The Rose Ensemble is an early-music group based in St. Paul, Minnesota, and founded in 1996 by Artistic Director Jordan Sramek.

The Rose Ensemble has appeared on American Public Media and the European Broadcasting Union (most notably with annual holiday broadcasts) and has performed extensively throughout the Americas and Europe.

Past Touring Programs 
 Il Poverello: The Life and Legacy of St.

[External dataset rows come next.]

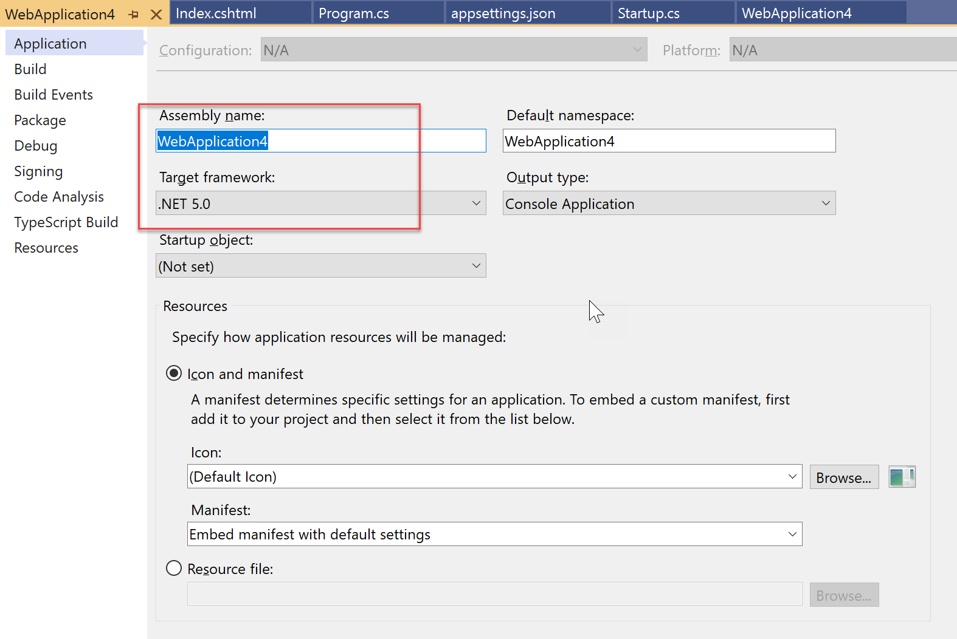Click the icon preview image beside Browse
Image resolution: width=957 pixels, height=639 pixels.
pos(902,477)
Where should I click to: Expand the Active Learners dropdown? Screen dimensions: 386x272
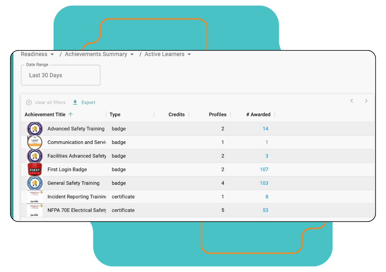coord(189,55)
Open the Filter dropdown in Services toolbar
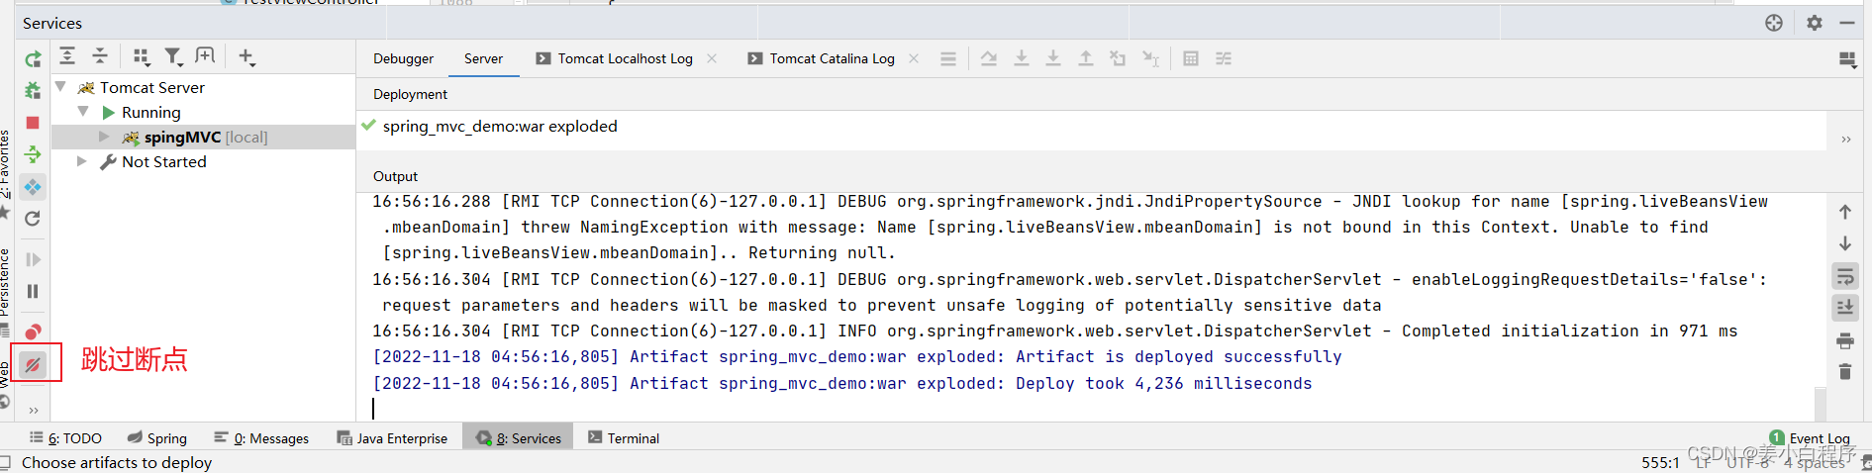The height and width of the screenshot is (473, 1872). (173, 56)
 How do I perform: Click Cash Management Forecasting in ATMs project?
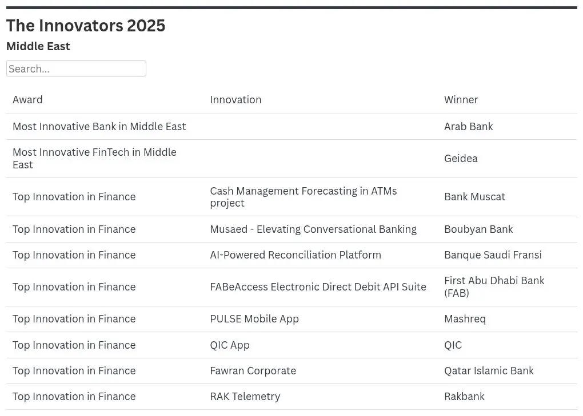[x=303, y=197]
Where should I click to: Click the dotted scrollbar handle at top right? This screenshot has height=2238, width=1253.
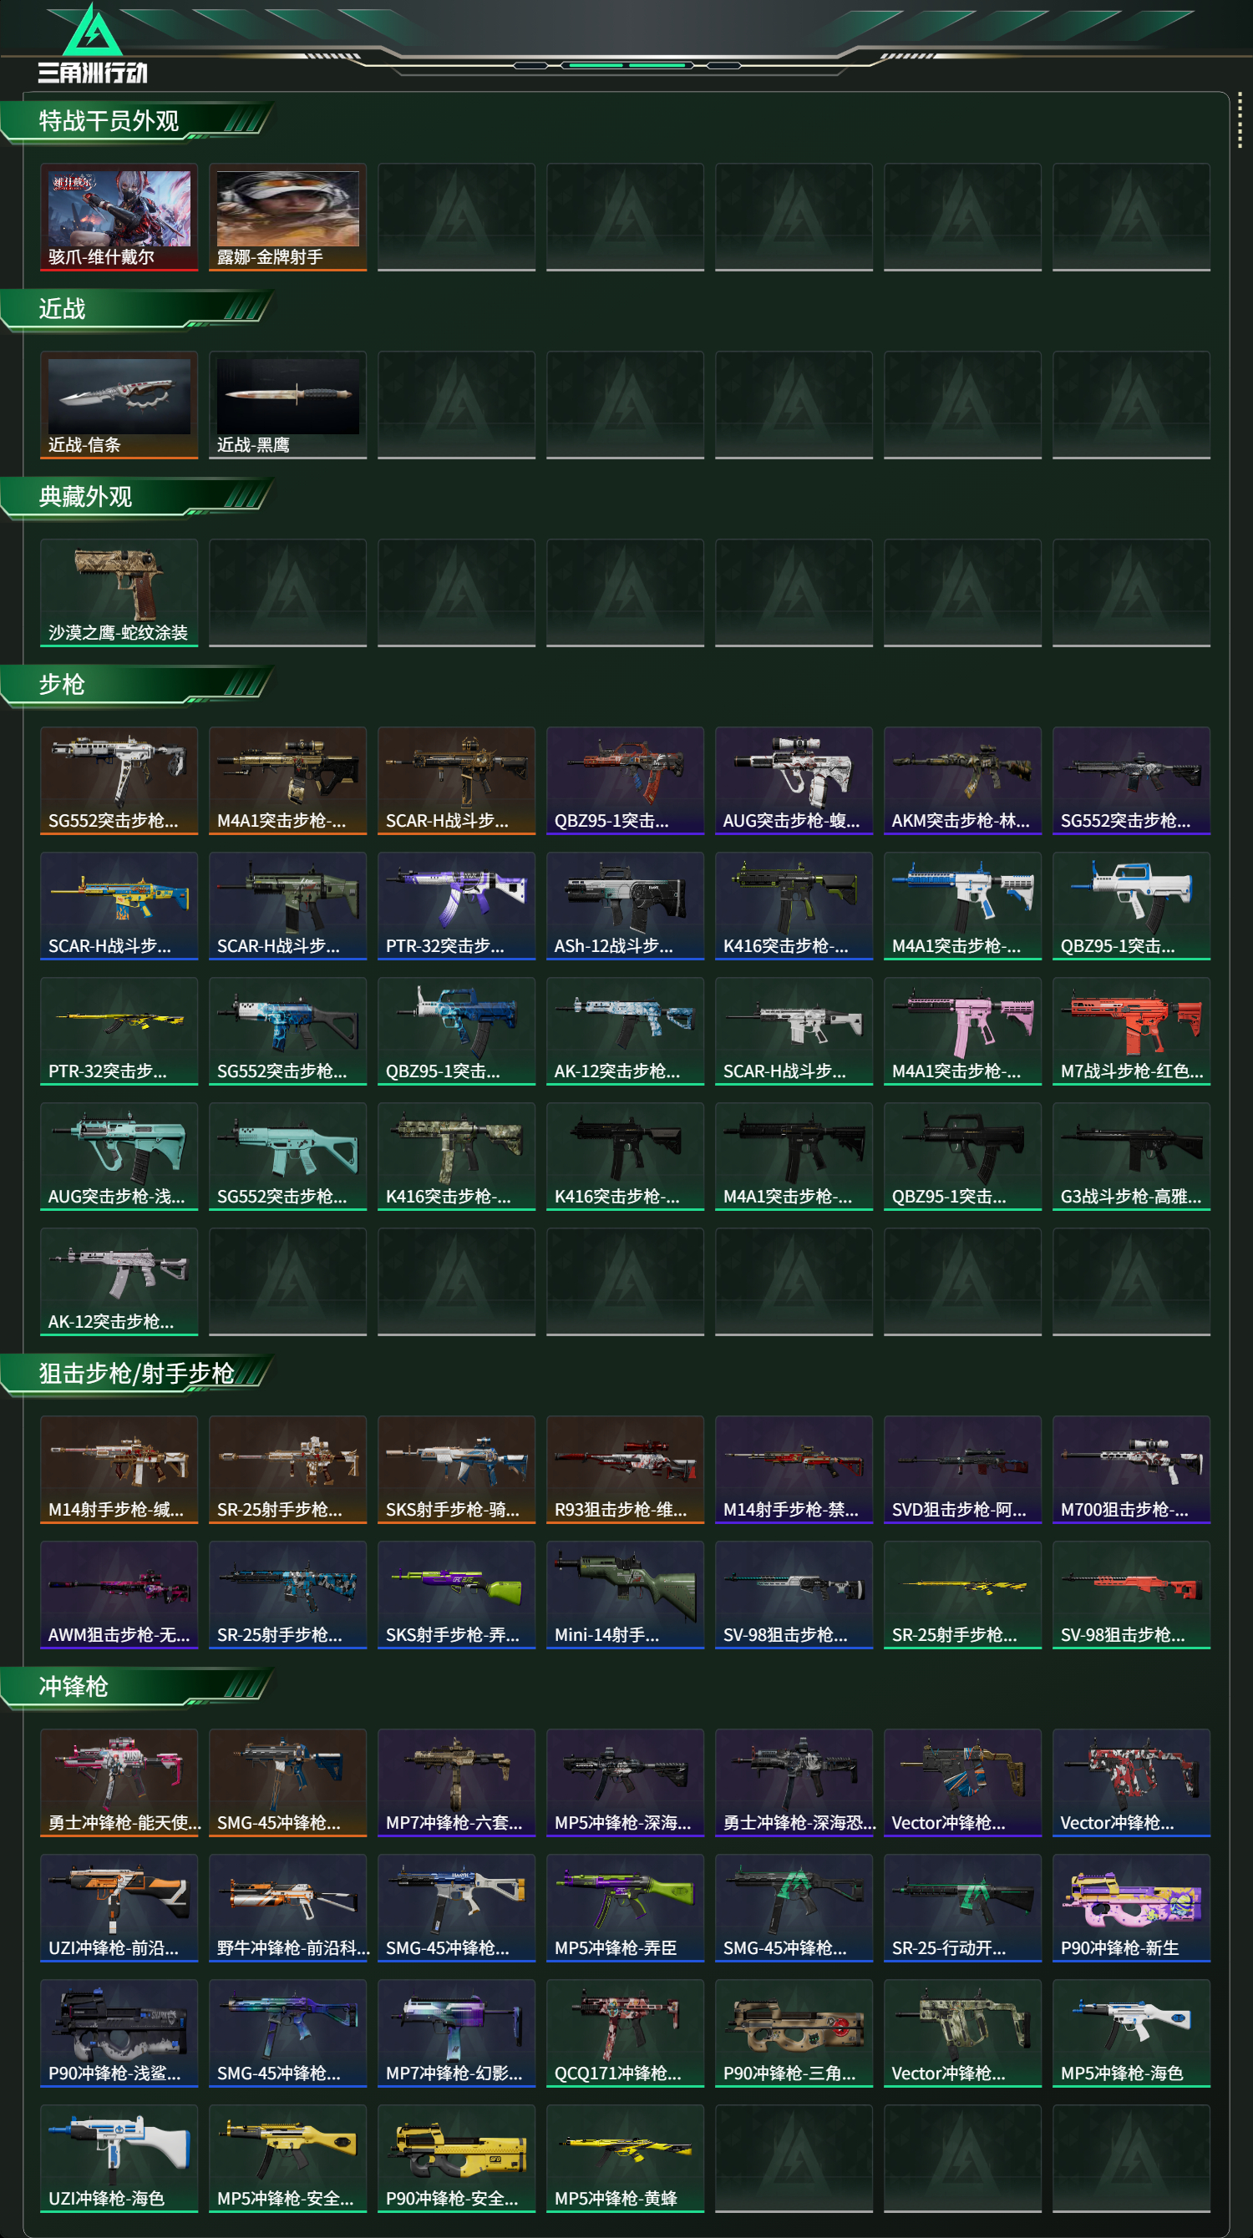(1240, 121)
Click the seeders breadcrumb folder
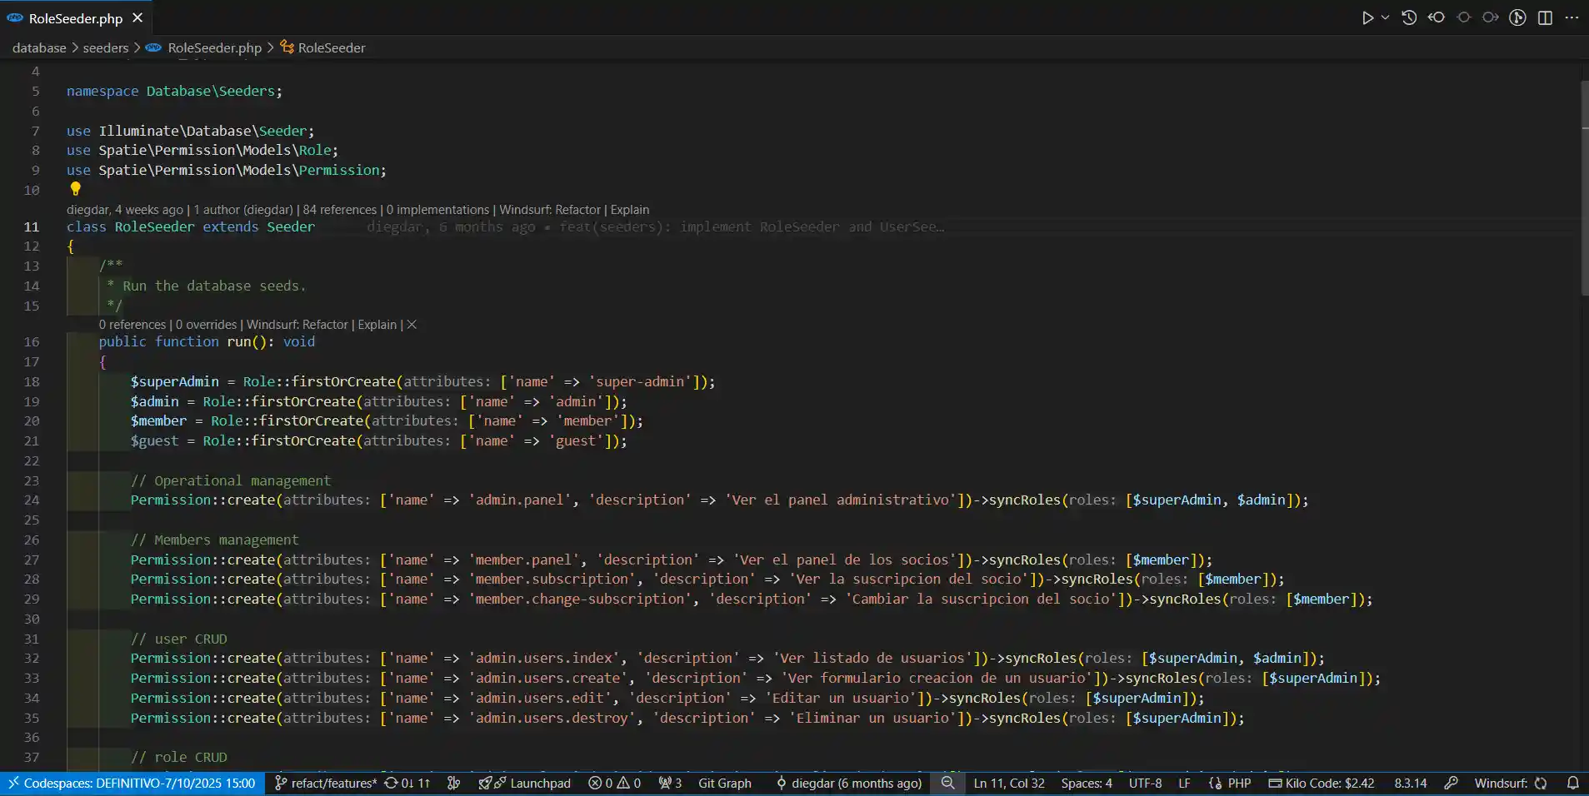Viewport: 1589px width, 796px height. (x=105, y=47)
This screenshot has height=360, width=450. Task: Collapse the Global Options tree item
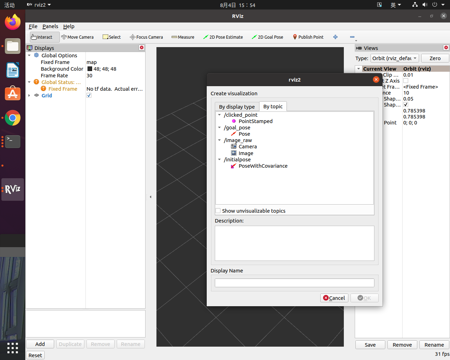tap(30, 55)

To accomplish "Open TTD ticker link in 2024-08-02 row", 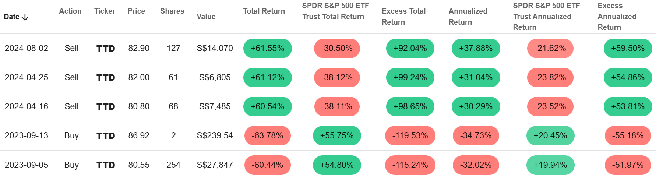I will pyautogui.click(x=106, y=49).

Francis of Assisi
 Christmas in Baroque Malta: Italian Majesty at Mdina Cathedral
 Land of Three Faiths: Voices of Ancient Mediterranean Jews, Christians, and Muslims
 The Last Queen of Hawai'i: Music from the Soul of the Hawaiian Saga
 American Roots: Harmonies that Shaped a Nation
 A Renaissance Requiem: Tomas-Luis de Victoria's Mass for the Departed
 Slavic Wonders: Feasts and Saints in Early Russia, Bohemia, Poland and Ukraine

Collaborations 
With Voces8:
 Renaissance Music for Two Choirs (2009)
 Voices of Venice & Rome: The Glory of Italian Renaissance Choral Music (2010)
 The Miraculous Mass of Mary: North American Premiere of a Renaissance Masterpiece (2012)
With Piffaro, The Renaissance Band: 
 Spain in the New World: Song and Dance in Early Mexico, Guatemala, Bolivia, and Peru (2012)
 Welcome the People: The Musical Legacy of the Reformation (2017)
With the Minnesota Orchestra:
 Navidad en Cuba: Christmas in Havana Cathedral (2014) 
With the Dark Horse Consort:
 The Requiem of Pedro de Escobar: As it might have been performed at Seville Cathedral, for the funeral of Prince Juan (1478–1497) (2015)
 Empire, Religion, War, Peace: Music from Europe's 30-Year Conflict, 1618–1648 (2018)

Commissions 
From its founding, The Rose Ensemble performed numerous works commissioned for or by them. These have included works by Carol E. Barnett, Eric Barnum, William Beckstrand, Abbie Betinis, Edie Hill, Linda Kachelmeier, Michael Karmon, Sergey Kvoshchinsky, J. David Moore, Stephen Paulus, John Rommereim, Timothy Takach, and Victor Zupanc.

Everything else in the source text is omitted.